The problem — Can you edit the material starting with the line containing "This screenshot has" and going on through the line containing "Action: (1188, 621)", putting "garbage bin" in place of "trash can" and keeping everything else unchanged? Return only those lines, without the pictures.

Records —
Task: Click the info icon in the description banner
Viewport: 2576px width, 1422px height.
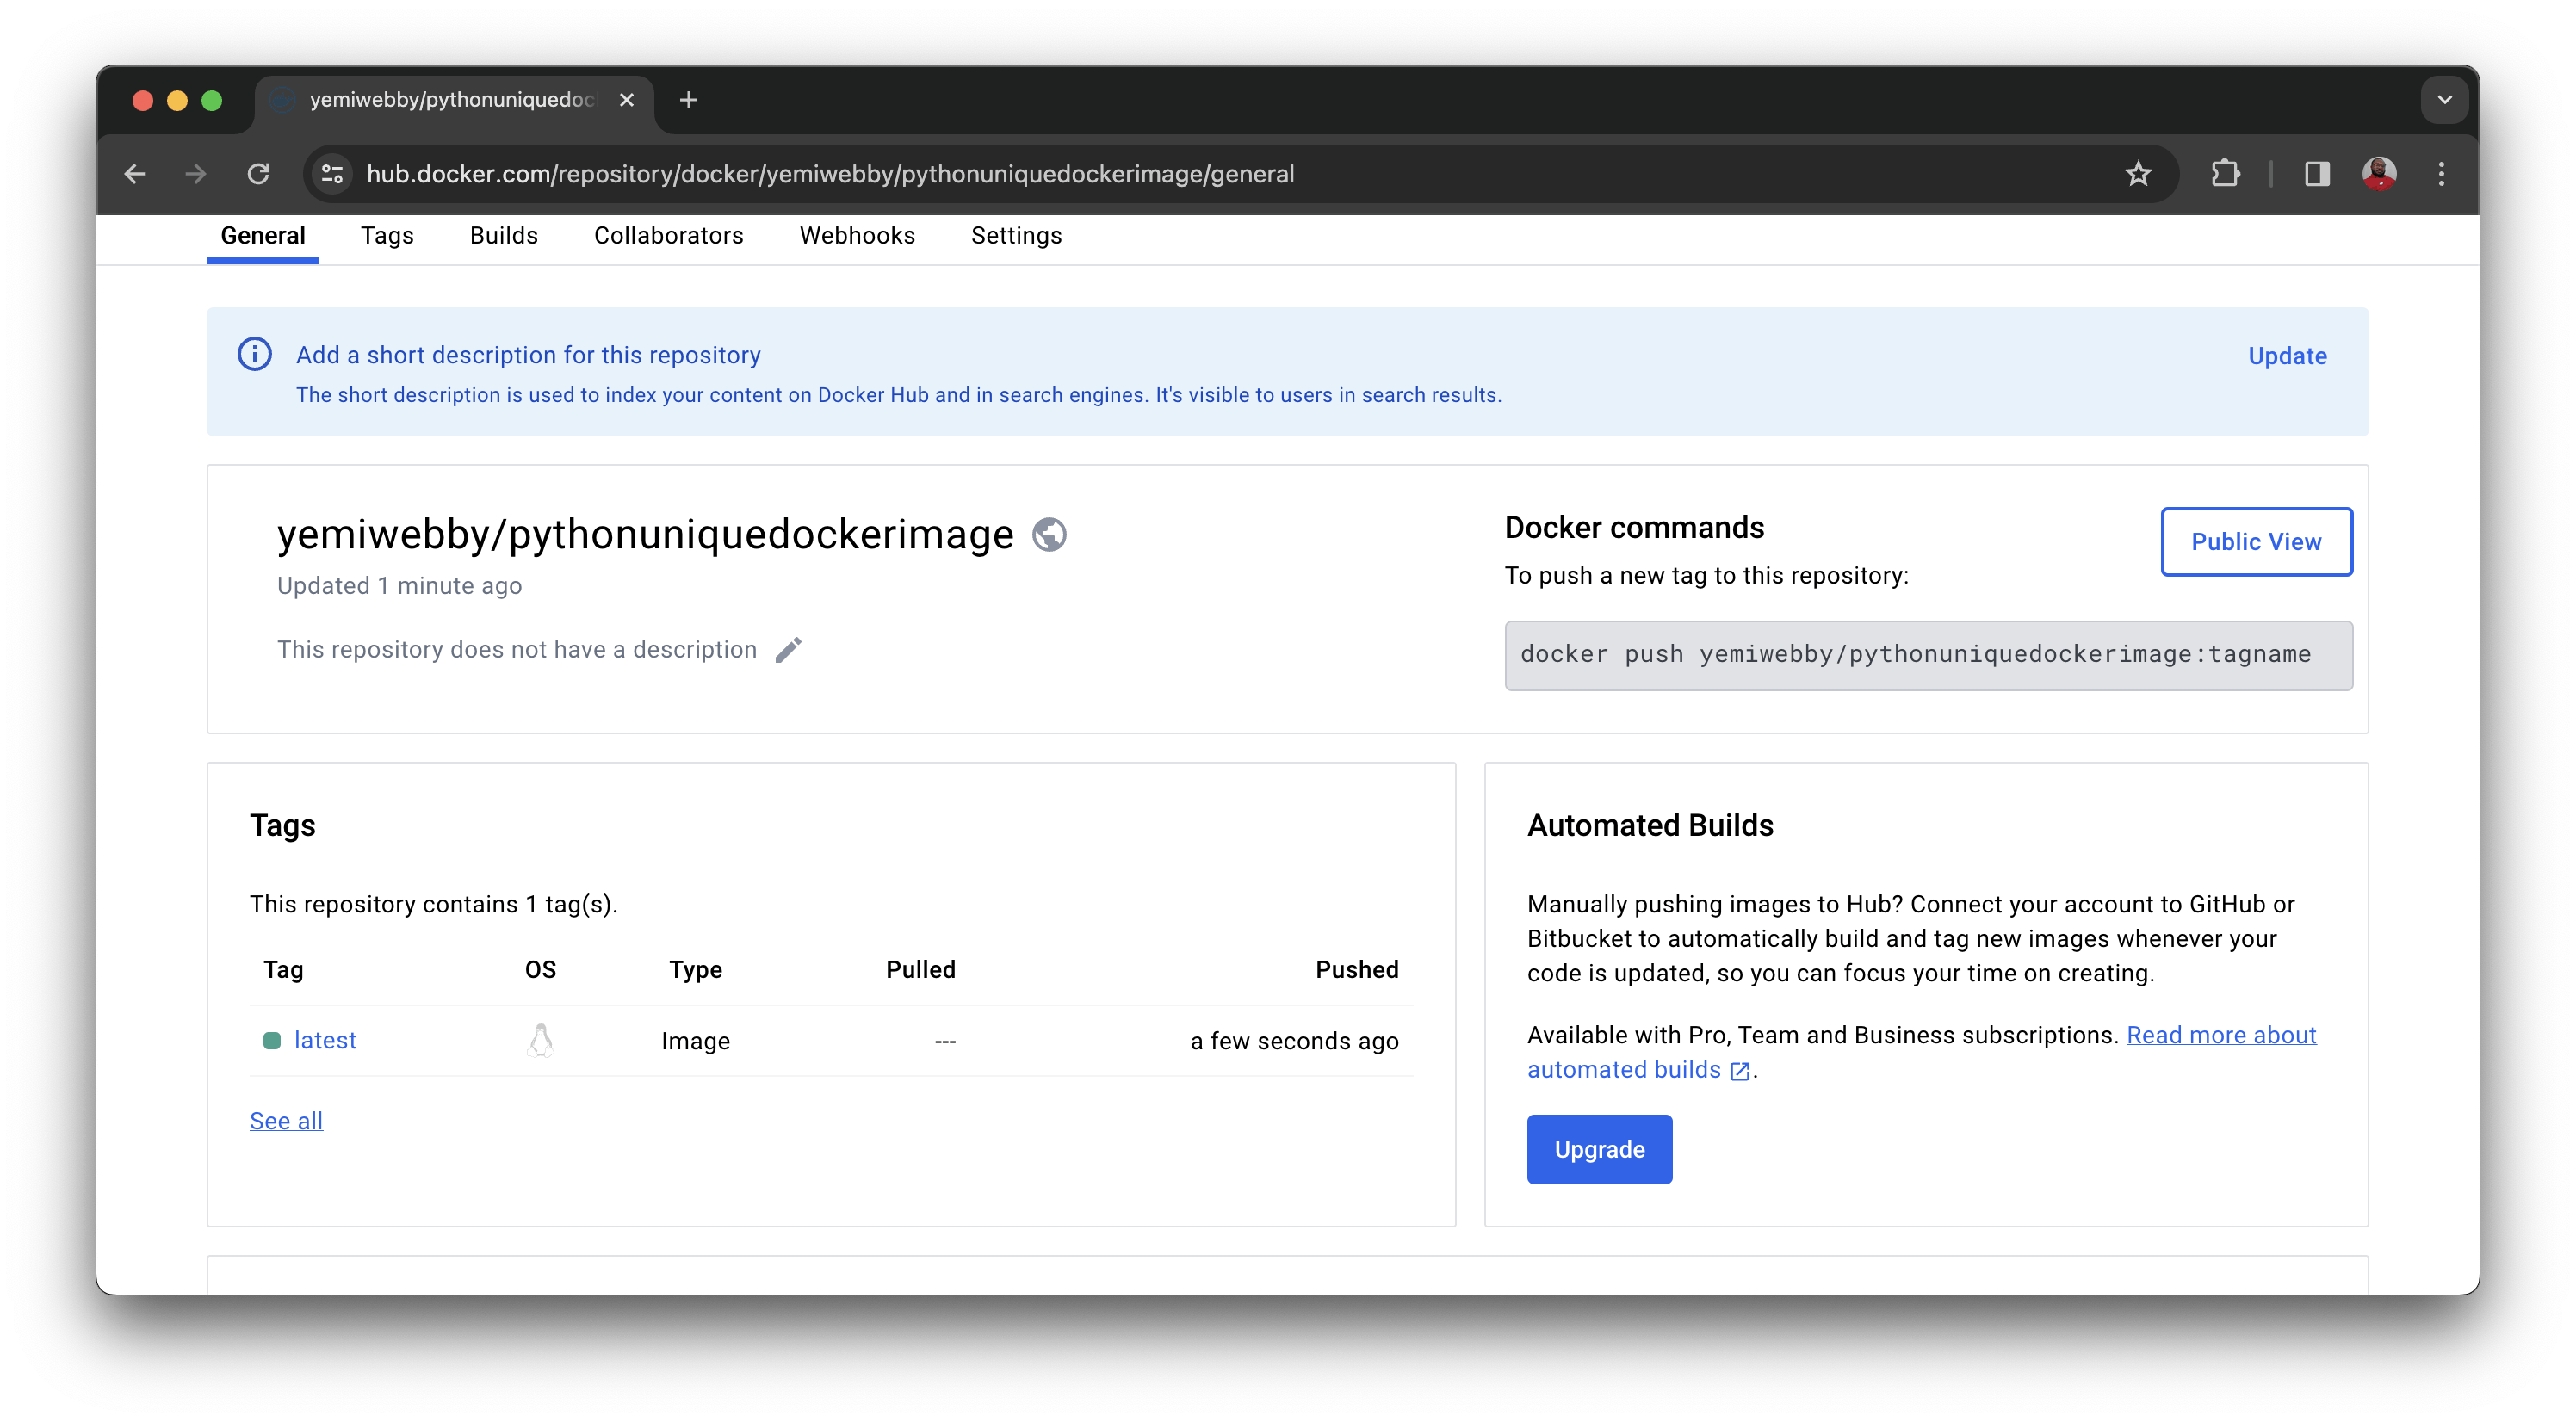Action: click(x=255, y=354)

---

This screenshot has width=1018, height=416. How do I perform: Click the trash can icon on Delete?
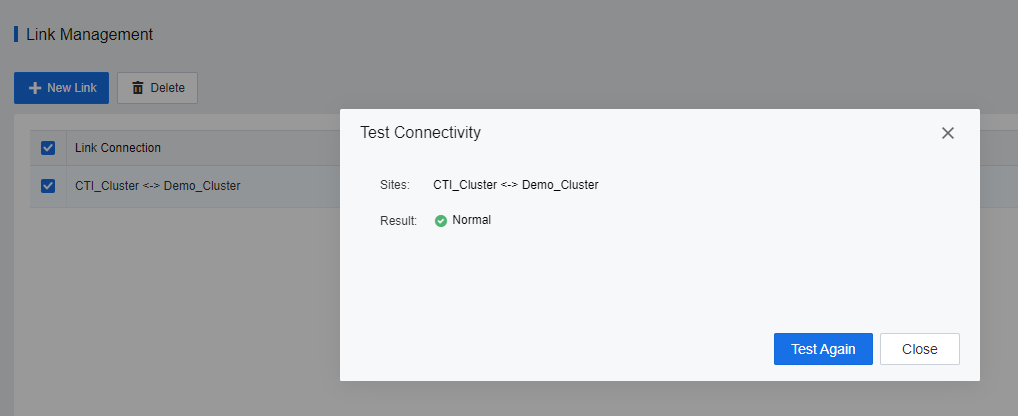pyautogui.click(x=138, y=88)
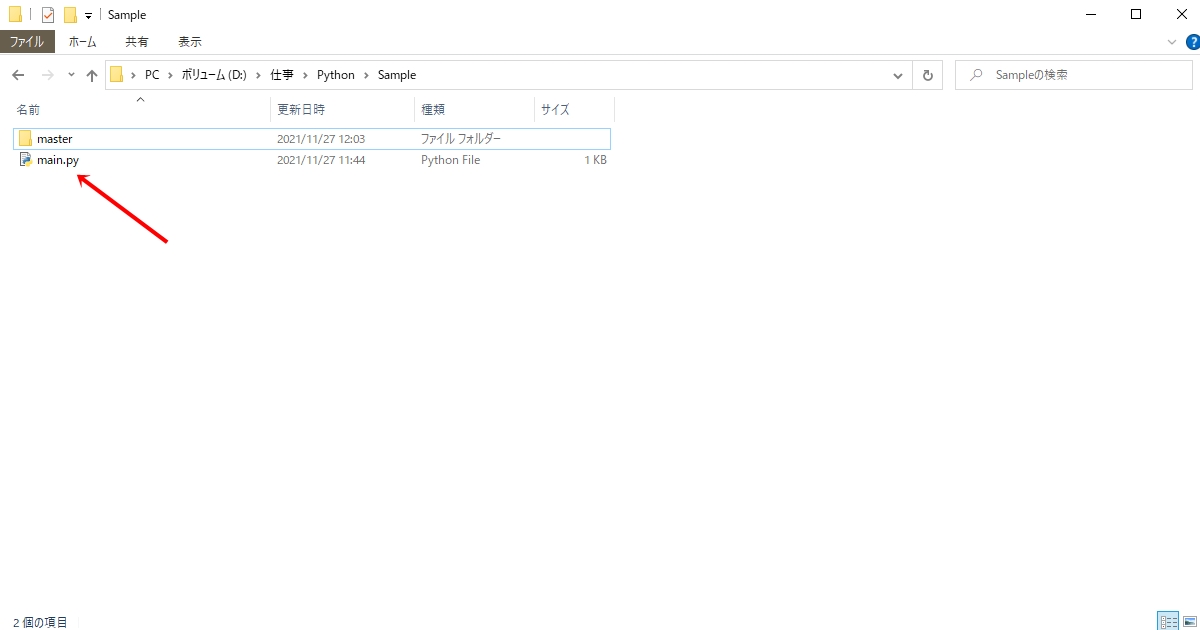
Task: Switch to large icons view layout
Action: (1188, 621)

Right answer —
This screenshot has width=1018, height=416. How do I perform: Click the garbage bin icon on Delete?
pyautogui.click(x=138, y=88)
Task: Switch to large icons view layout
Action: (1188, 621)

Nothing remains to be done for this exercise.